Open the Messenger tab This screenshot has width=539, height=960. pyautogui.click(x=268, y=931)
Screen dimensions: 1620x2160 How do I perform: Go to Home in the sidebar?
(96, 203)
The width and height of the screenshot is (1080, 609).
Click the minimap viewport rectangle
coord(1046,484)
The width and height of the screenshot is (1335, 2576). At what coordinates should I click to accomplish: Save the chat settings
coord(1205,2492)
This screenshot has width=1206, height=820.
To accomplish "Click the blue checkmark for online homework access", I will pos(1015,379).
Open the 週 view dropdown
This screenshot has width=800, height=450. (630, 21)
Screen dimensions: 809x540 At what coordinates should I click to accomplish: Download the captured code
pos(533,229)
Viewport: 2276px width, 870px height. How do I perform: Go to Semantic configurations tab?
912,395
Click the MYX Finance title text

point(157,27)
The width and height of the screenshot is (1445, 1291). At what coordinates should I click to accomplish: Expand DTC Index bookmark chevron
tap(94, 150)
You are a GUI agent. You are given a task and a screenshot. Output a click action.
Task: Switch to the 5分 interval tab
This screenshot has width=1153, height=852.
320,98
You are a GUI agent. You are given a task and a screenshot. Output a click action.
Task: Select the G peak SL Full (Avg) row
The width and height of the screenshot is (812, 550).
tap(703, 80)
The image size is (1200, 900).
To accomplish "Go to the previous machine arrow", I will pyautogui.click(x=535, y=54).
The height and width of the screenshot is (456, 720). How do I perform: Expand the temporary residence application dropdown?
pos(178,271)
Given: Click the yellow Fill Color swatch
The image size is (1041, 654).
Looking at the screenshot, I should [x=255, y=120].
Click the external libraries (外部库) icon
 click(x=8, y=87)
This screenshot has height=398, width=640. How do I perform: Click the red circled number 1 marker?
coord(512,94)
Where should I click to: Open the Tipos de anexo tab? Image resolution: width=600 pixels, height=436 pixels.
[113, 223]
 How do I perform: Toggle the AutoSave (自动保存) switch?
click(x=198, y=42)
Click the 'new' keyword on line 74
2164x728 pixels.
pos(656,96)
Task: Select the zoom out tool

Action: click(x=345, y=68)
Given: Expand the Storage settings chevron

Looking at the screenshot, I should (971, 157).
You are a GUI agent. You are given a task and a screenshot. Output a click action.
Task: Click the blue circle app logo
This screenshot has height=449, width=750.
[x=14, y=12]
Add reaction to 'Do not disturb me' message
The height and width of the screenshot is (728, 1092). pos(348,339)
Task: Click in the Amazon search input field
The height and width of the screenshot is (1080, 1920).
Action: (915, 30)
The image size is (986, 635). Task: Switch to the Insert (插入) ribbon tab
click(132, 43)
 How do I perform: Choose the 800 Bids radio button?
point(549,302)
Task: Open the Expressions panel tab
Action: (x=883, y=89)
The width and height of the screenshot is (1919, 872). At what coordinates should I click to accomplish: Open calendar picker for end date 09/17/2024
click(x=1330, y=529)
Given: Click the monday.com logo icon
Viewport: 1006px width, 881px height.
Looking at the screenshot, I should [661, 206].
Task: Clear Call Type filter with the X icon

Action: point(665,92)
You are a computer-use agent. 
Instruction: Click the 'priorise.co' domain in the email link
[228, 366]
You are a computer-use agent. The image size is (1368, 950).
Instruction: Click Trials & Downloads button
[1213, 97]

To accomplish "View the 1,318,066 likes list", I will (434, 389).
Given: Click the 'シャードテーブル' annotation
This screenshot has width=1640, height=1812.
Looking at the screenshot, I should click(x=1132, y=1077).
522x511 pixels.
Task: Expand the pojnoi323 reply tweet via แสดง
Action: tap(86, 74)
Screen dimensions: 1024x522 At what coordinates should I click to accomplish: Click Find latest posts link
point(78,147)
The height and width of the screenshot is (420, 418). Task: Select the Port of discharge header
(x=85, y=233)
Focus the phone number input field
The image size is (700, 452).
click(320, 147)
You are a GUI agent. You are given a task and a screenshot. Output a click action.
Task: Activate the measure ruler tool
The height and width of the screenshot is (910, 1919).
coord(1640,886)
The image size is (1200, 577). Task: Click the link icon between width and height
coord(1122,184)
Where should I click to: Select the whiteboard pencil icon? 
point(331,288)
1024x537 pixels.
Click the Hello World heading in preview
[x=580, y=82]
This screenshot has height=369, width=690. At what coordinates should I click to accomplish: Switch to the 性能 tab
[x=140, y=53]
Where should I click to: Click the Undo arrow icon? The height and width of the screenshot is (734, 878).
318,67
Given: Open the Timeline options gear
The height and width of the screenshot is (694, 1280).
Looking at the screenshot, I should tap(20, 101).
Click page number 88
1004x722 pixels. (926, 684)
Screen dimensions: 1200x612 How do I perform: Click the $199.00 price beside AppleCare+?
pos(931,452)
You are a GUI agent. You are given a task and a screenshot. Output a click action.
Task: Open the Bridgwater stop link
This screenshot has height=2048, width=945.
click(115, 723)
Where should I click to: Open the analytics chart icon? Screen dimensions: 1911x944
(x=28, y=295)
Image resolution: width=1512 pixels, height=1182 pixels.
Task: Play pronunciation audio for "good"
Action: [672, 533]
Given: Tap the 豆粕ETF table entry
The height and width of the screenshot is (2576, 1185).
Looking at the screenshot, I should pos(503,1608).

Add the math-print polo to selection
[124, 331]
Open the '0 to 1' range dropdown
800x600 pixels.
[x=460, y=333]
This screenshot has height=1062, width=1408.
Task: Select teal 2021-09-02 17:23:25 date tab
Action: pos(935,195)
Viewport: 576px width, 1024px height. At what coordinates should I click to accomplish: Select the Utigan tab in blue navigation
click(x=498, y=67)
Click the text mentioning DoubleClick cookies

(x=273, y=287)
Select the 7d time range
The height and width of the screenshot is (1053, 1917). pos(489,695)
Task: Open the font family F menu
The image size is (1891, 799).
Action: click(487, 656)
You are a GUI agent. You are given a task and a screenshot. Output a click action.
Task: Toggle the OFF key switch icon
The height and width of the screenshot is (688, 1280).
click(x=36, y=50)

○ ○ ○

● **Action item**
Look through the data above. Each line containing the word "pyautogui" needs to be copied.

● **Written solution**
Open the Messenger tab This screenshot has width=539, height=960. pyautogui.click(x=268, y=931)
To accomplish "Go to the previous machine arrow", I will pyautogui.click(x=535, y=54).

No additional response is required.